The Israeli team demonstrated the use of the laser on 12 patients and guided the local surgeons as they tried it for the first time. They also conducted lectures and presentations on a variety of subjects related to burn care, such as the necessity of early skin grafting and physical therapy as a follow up to surgery to prevent contractures (permanent tightening of tissues).
“The laser is a good initiative,” said Haitian burn surgeon Dr. Rolph Richeme, founder of Fondation Haïtienne D’Aide Aux Brûlés (FONHAB), the Haitian burn foundation. “I think if patients have hypertrophy or keloids then with this technology they will look and feel much better.”
“If burn patients, especially children, are more comfortable with the way their scars look and feel, then they will find it much easier to adjust to their new reality, and they will be more optimistic about the future,” Richeme said.
While providing hands-on instruction on how to use the laser was the reason for the Israelis’ visit, they ended up also educating about infection control, cleaning, bandaging, and nutrition. They also performed unplanned complicated surgeries.
In the course of doing rounds, Haik and his colleague Dr. Moti Harats encountered two patients who were critically ill — quite literally on the verge of dying from their burn injuries, according to Davis.
“There was one small child who was so infected, yet he was about to be sent home!” Haik reported.
After examining the boy in an isolation room, the Israeli doctors determined that the virulent infection required immediate surgical intervention. The team performed a deep debridement and found that the infection had spread to a lymph node. Had the procedure been delayed by a few days, it was likely that the boy would have died from the spreading of the infection to his blood.

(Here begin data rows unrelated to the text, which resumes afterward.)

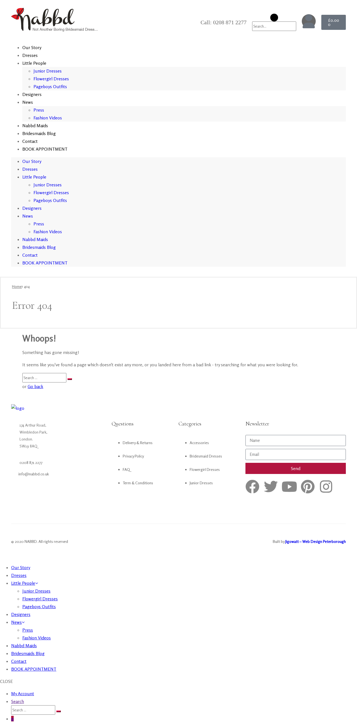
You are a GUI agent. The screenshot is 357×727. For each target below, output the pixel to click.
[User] (309, 21)
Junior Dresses (47, 71)
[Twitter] (271, 487)
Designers (32, 94)
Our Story (31, 47)
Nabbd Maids (35, 125)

The second case involved a 27-year-old woman had been burned six months earlier when she fell face-first into a réchaud, or traditional Haitian stove. Her face and neck had deep second-degree burns, but there was no ability to do a skin graft. By the time the Israelis arrived, the woman had formed keloidal scars that resulted in her mouth fusing almost completely shut. Barely able to put a straw into her mouth for nourishment, she was starving to death. To complicate matters, the woman was seven months pregnant.

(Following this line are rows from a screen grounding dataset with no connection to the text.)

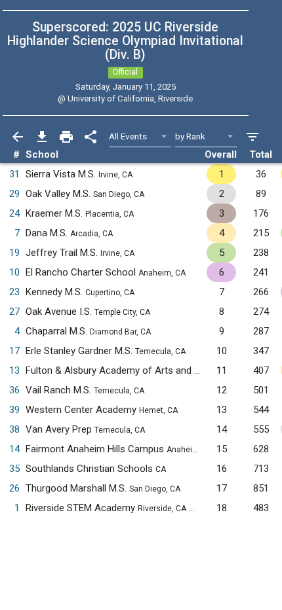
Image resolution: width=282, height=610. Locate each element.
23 (14, 292)
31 (14, 174)
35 (14, 469)
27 (14, 311)
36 (14, 390)
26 (14, 488)
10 (14, 272)
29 (14, 194)
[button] (198, 508)
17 (14, 351)
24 (14, 213)
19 (14, 253)
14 (14, 449)
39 (14, 410)
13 (14, 370)
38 (14, 429)
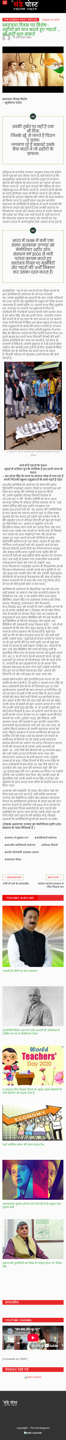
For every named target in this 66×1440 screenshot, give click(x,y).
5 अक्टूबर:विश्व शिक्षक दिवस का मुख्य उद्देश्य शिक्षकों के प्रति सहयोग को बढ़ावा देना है (32, 1091)
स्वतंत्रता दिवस (14, 859)
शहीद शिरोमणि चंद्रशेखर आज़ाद (23, 852)
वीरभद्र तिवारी (50, 845)
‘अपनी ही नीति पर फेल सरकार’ (20, 971)
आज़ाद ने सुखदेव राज (18, 837)
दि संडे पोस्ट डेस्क (22, 37)
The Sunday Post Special (20, 19)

“The Israeli team had an excruciatingly difficult decision to make. To save both this woman and her unborn child they would have to perform a major procedure under local anesthesia. If they did not attempt to free up her mouth, a slow death for this young woman and her child was a certainty,” Davis said.
The visiting team even brought food from the dining hall to patients, as Haitian hospitals do not provide meals and patients must rely on what family members can bring them to eat. The doctors’ gesture was merely a stopgap measure in providing the proper amounts of protein needed by burn victims to heal.

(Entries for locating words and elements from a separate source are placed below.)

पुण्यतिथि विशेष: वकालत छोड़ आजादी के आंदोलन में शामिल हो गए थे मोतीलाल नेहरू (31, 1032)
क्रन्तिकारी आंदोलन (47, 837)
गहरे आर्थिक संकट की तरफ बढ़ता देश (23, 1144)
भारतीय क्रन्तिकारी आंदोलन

Haik, who has served on medical missions to many countries around the world and represents Israel at the World Health Organization, is positive about the Haiti mission’s outcome. He and his colleagues stay in touch with the surgeons from Hispaniola on social media and are available for long distance consultations. But most importantly, the Haitian and Dominican physicians can now support one another in using the technology.
“The multiplier effect of the mission is the biggest treasure,” Haik said.
Davis started his work on behalf of burn victims with “burn camps” in Israel, India, and Brazil aimed at helping children and adolescents deal with their physical disfigurement and emotional scars. However, with clinical advancement in the last five years due to the introduction of lasers, Davis decided that BAN’s focus should be as much on technology as on psycho-social healing.
“I am confident that the future of pediatric burn care even in resource-challenged countries will include both burn camps to restore the spirit and laser therapy to heal the scars,” Davis said.